» **EXERCISE BRIEF**:
In two sentences, summarize the forum post below.

» **PROVIDED TEXT**:
§ §
1

I have a text file which contains accented characters such as: 'č', 'š', 'ž'. When I read this file with a Python program and put the file content into a Python list the accented characters are lost, Python replaces them with other characters. For example: 'č' is replaced by '_'. Does anyone know how I can keep the accented characters in a Python program, when I read them from a file? My code:

import sqlite3 #to work with relational DB

conn = sqlite3.connect('contacts.sqlite') #connect to db 
cur = conn.cursor() #db connection handle

cur.execute("DROP TABLE IF EXISTS contacts")

cur.execute("CREATE TABLE contacts (id INTEGER, name TEXT, surname  TEXT, email TEXT)")

fname = "acos_ibm_notes_contacts - test.csv"
fh = open(fname) #file handle
print " "
print "Reading", fname
print " "

#--------------------------------------------------
#First build a Python list with new contacts data: name, surname and email address

lst = list() #temporary list to hold content of the file
new_contact_list = list() #this list will contain contatcs data: name, surname and email address
count = 0 # to count number of contacts
id = 1 #will be used to add contacts id into the DB
for line in fh: #for every line in the file handle
    new_contact = list()
    name = ''
    surname = ''
    mail = ''
    #split line into tokens at each '"' character and put tokens into  the temporary list
    lst = line.split('"')
    if lst[1] == ',': continue #if there is no first name, move to next line
    elif lst[1] != ',': #if 1st element of list is not empty
        name = lst[1] #this is the name
        if name[-1] == ',': #If last character in name is ','
        name = name[:-1] #delete it
        new_contact.append({'Name':name}) #add first name to new list of contacts
        if lst[5] != ',': #if there is a last name in the contact data
            surname = lst[5] #assign 5th element of the list to surname
            if surname[0] == ',': #If first character in surname is ','
                surname = surname[1:] #delete it
            if surname[-1] == ',': #If last character in surname is ','
                surname = surname[:-1] #delete it
            if ',' in surname: #if surname and mail are merged in same list element
                sur_mail = surname.split(',') #split them at the ','
                surname = sur_mail[0]
                mail = sur_mail[1]
            new_contact.append({'Surname':surname}) #add last name to new list of contacts
            new_contact.append({'Mail':mail}) #add mail address to new list of contacts
        new_contact_list.append(new_contact)
    count = count + 1

fh.close()
§ §
» **GIVEN MATERIAL**:

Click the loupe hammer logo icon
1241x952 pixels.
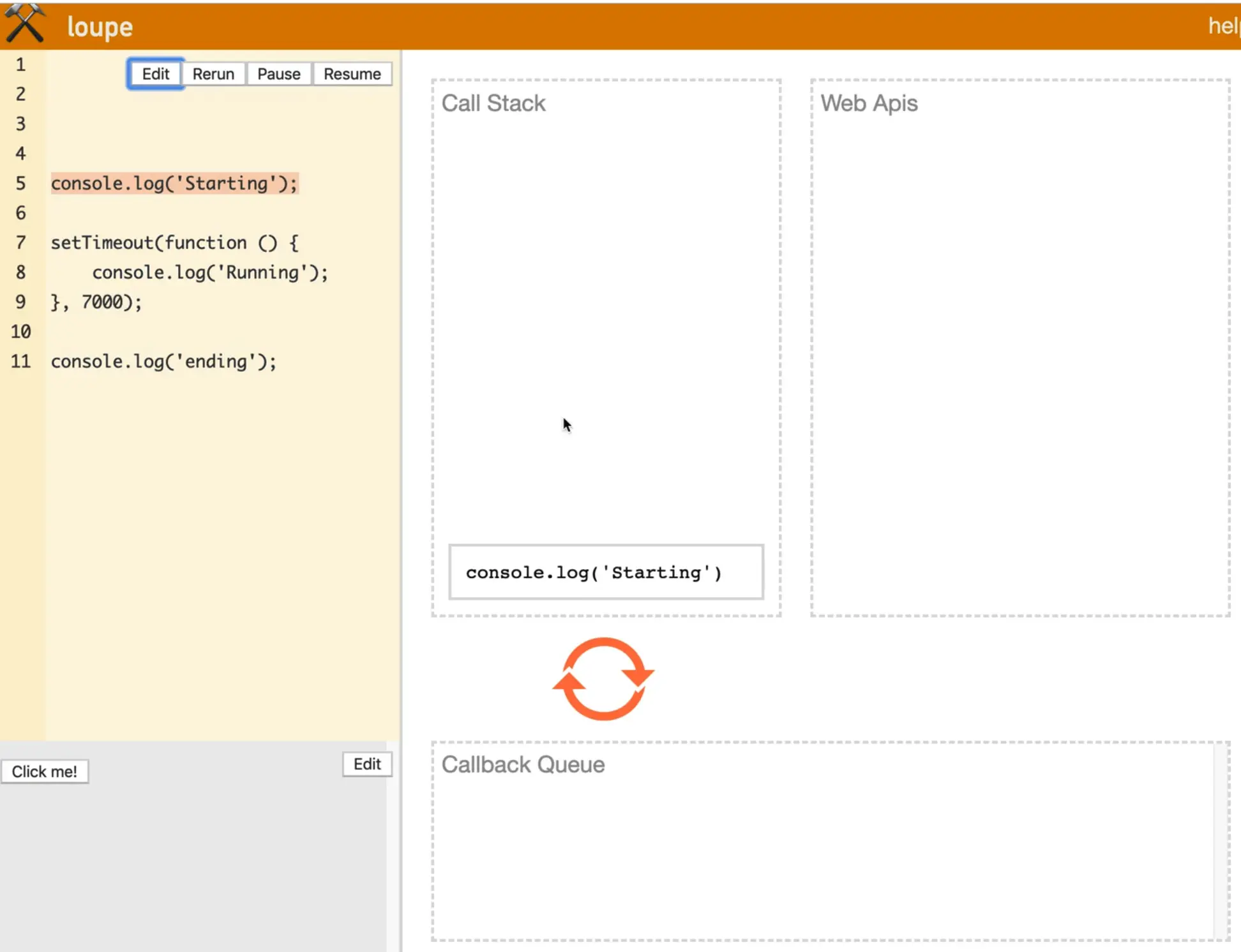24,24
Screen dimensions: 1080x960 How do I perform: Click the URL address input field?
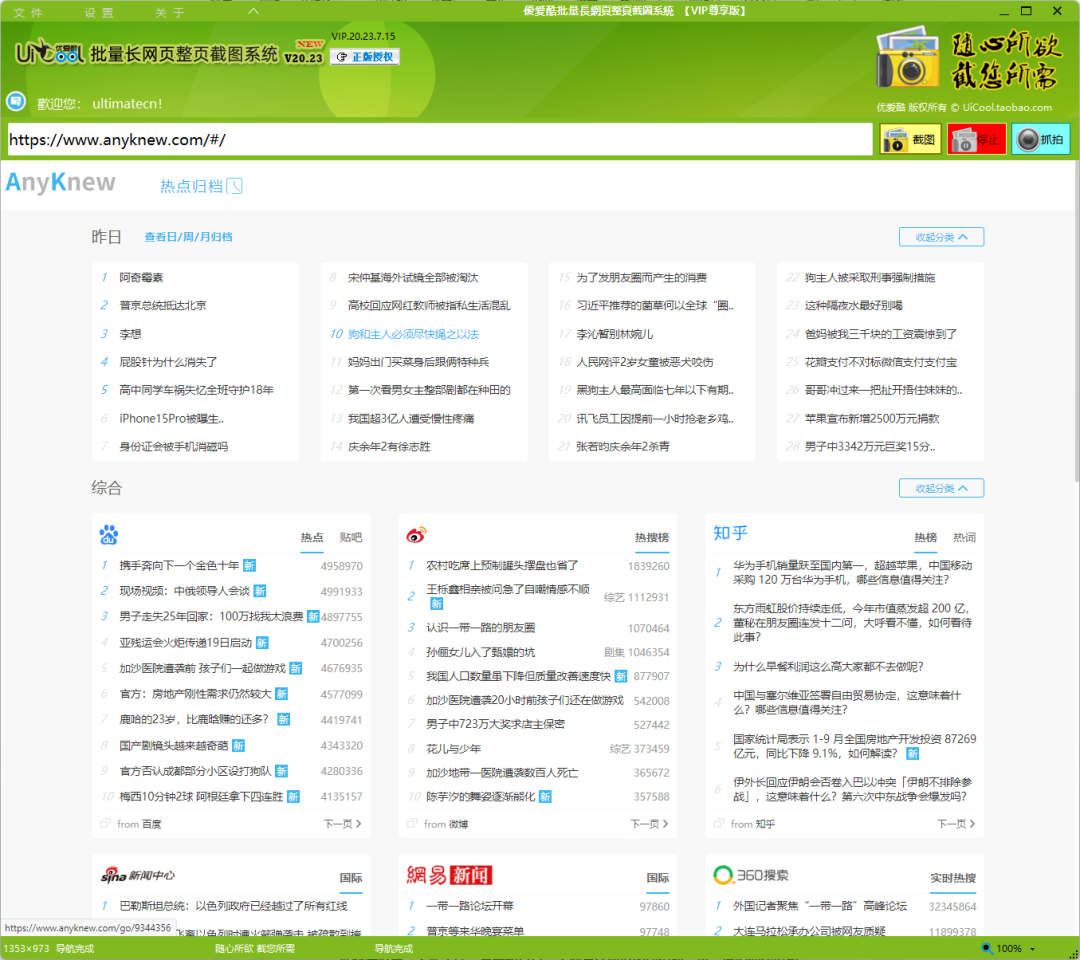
§ §
» **ANSWER BELOW**:
The poster's text file holds accented characters such as 'č', 'š' and 'ž', but when a Python program reads the file into a list, those characters are replaced with others, for example 'č' with '_'. The poster asks how to keep the accented characters when reading them from a file and shares code that opens a CSV file, creates a SQLite contacts table, and builds a list of contacts with name, surname and email address.